> **SELECTED EXTRACT**:
# Single seat golf buggies. Which are the best. And from where.



## Swinglowandslow (Jan 23, 2019)

I may neeed to get one of these . But which and from where.?
Any users of these?
TIA


----------



## jim8flog (Jan 23, 2019)

20 years+ of experience including seeing what others are using and there experiences.
I would go with one or two -

Grass Hopper or Patterson

just check their own websites. Your location may be a deciding factor. I know grasshopper will come to you but I do not know about Patterson.

The very cheap China made products you see on ebay are fairly unreliable.

I have had had experience of the PowaKaddy which was bought out by Electrokart (Voyager) but no experience of that particular manufacturer. They should have a better controller than the one fitted to Powakaddy their motor/ gearbox combo.

> **MATERIAL PROVIDED**:
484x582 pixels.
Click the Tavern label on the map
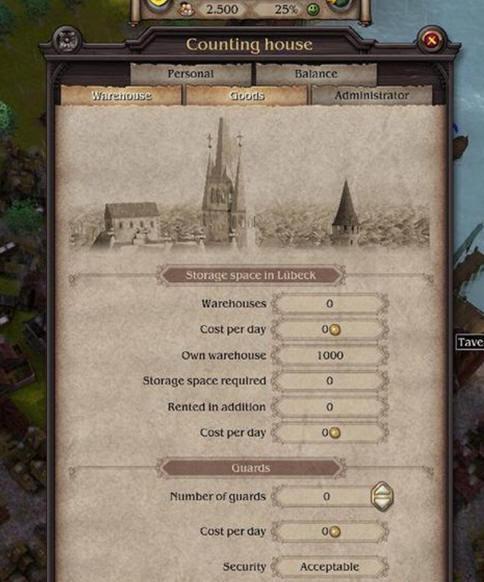(470, 342)
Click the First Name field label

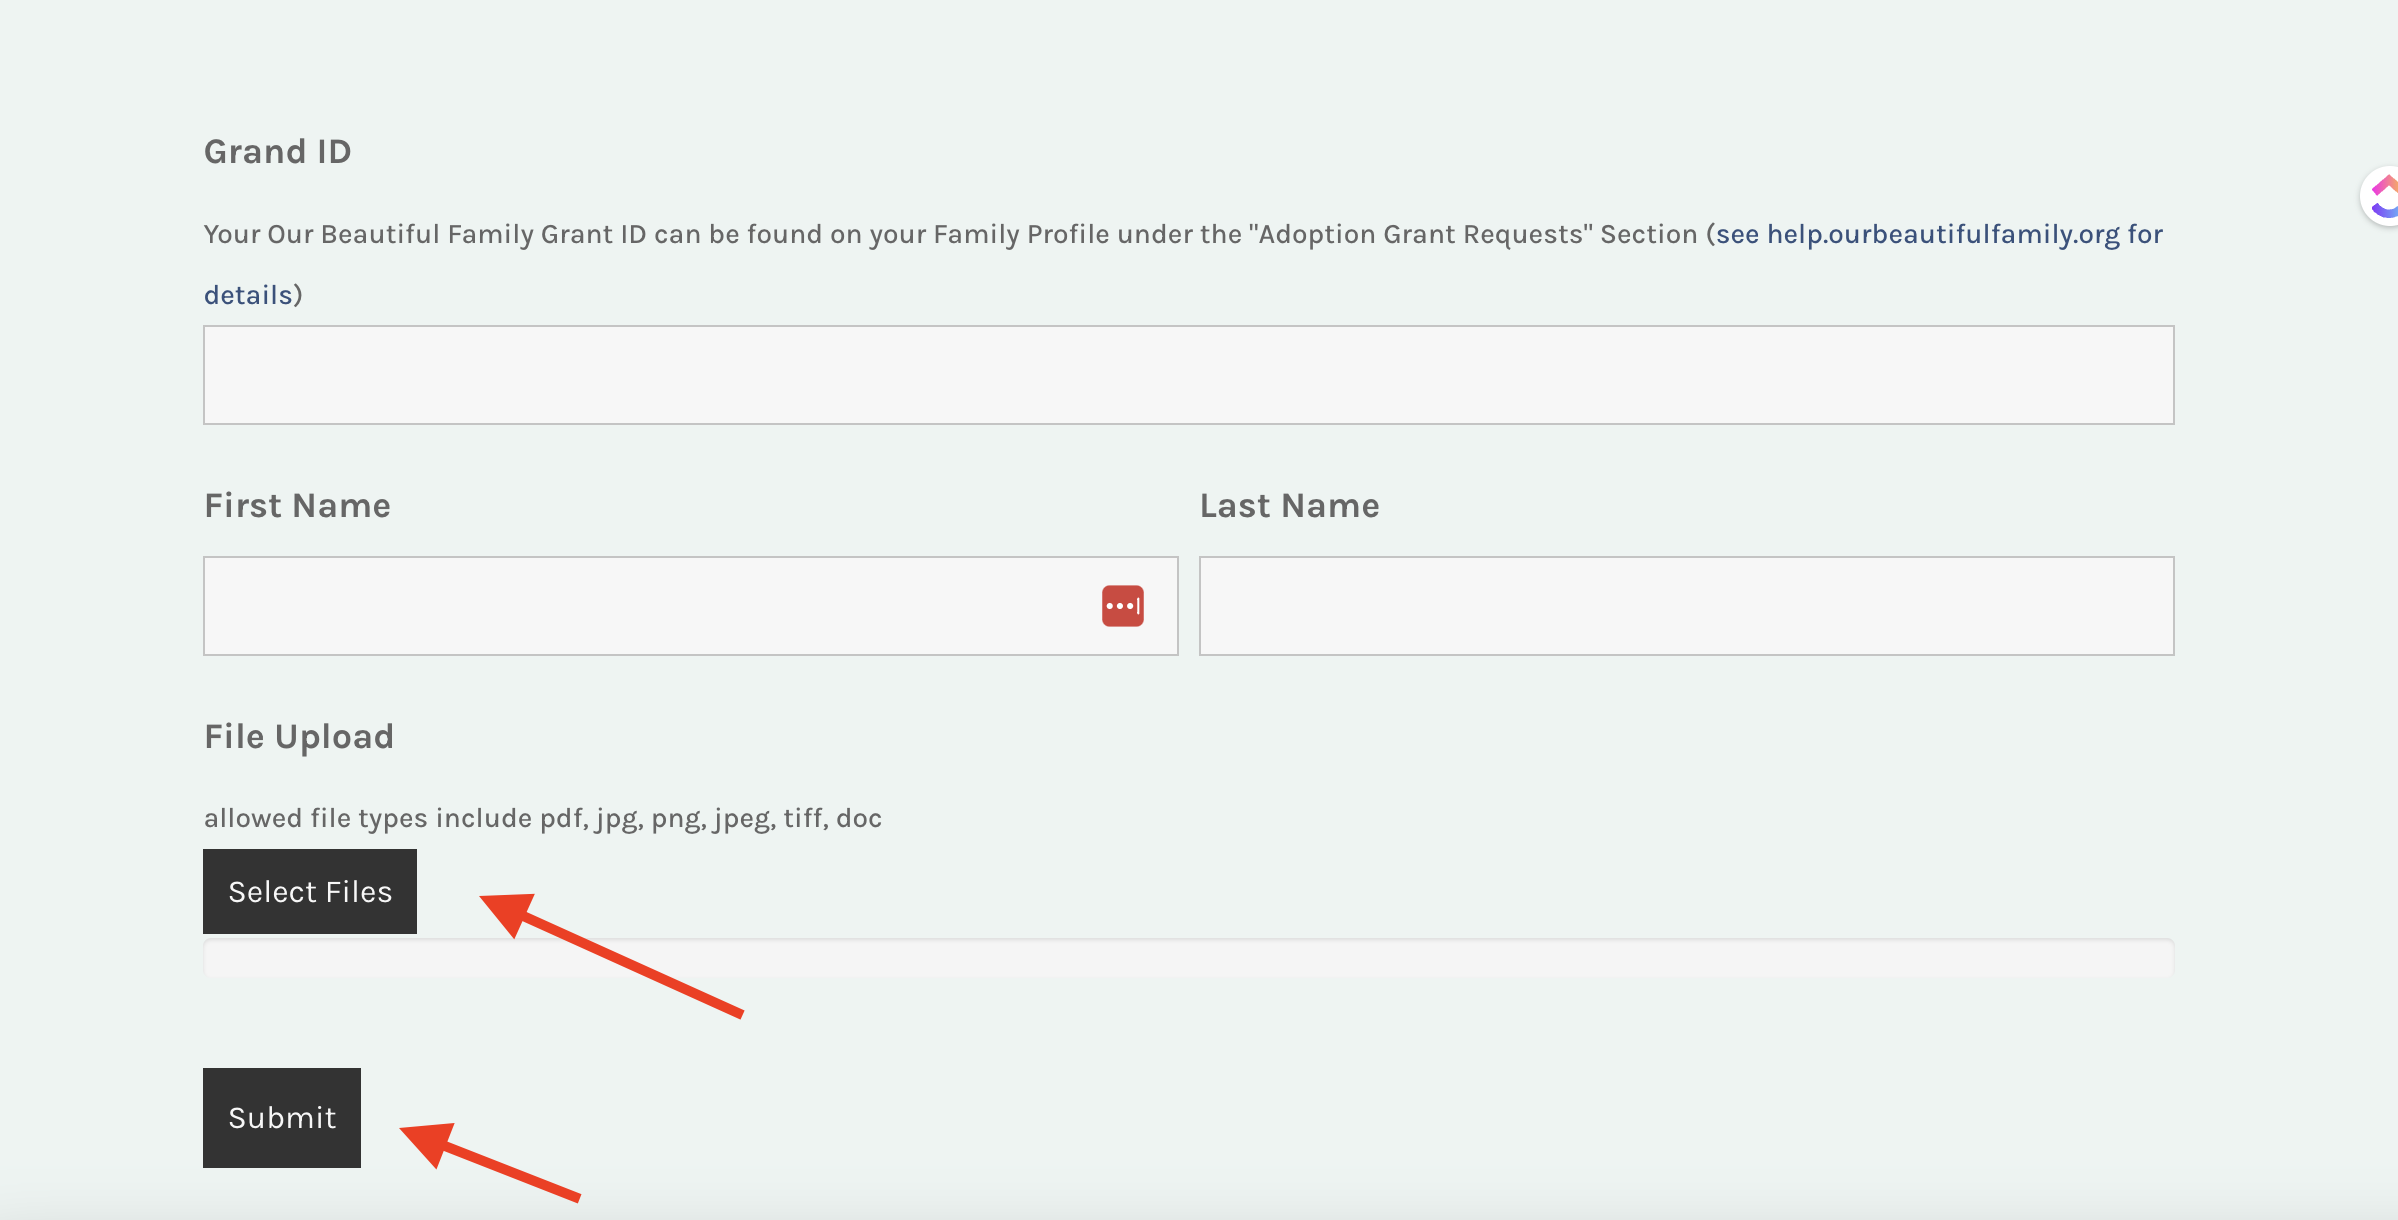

> **STATED PROBLEM 1**:
Answer these about the golf buggy thread:
(a) How many years of experience does jim8flog cite?
(b) Which two makes does jim8flog recommend?
(c) Which company bought out PowaKaddy?
> **STATED PROBLEM 2**: Please pick up the golf buggy thread from its last sentence and continue it in the same forum style.
Nothing in the data is needed for what comes next.

> **OUTPUT 1**:
(a) 20 years+
(b) Grass Hopper or Patterson
(c) Electrokart (Voyager)

> **OUTPUT 2**:
Worth making sure you buy a model suited to your weight. The uncushioned tractor seat on the grasshopper model gives you better stability on slopes than the cushioned seat but you have to absorb the bumps a bit more.

Whatever model you buy do not exceed the slope rating, avoid steep slopes if possible and try to 'zigzag' up hills.


----------



## Lincoln Quaker (Jan 24, 2019)

We have the Grasshopper Junior Classic for rentals, they have been good.

Some of our members have now gone on the buy them, quite a few members have the Grasshopper Senior Pro buggies, I think they are good all year round buggies as you can get a decent cover for them.

And the aftersales is very good.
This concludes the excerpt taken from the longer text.